> [What you have to do] Return the full listing, keeping every line exactly as it is.

START Stored data

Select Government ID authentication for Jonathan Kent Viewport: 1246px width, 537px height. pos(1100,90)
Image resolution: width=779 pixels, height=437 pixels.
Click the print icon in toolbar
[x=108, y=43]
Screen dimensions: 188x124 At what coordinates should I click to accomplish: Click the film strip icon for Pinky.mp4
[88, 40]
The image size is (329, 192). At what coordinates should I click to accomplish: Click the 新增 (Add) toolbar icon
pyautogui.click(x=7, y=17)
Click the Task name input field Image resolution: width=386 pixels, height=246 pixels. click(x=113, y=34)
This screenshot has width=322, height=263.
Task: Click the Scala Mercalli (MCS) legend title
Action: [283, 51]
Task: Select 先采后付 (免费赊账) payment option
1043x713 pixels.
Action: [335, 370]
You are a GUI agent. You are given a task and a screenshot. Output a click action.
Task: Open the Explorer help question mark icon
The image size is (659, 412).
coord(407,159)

END Stored data

> [Response to the task]
Select Government ID authentication for Jonathan Kent Viewport: 1246px width, 537px height. pos(1100,90)
Image resolution: width=779 pixels, height=437 pixels.
Click the print icon in toolbar
[x=108, y=43]
Screen dimensions: 188x124 At what coordinates should I click to accomplish: Click the film strip icon for Pinky.mp4
[88, 40]
The image size is (329, 192). At what coordinates should I click to accomplish: Click the 新增 (Add) toolbar icon
pyautogui.click(x=7, y=17)
Click the Task name input field Image resolution: width=386 pixels, height=246 pixels. click(x=113, y=34)
This screenshot has width=322, height=263.
Task: Click the Scala Mercalli (MCS) legend title
Action: [283, 51]
Task: Select 先采后付 (免费赊账) payment option
1043x713 pixels.
Action: [335, 370]
You are a GUI agent. You are given a task and a screenshot. Output a click action.
Task: Open the Explorer help question mark icon
The image size is (659, 412).
coord(407,159)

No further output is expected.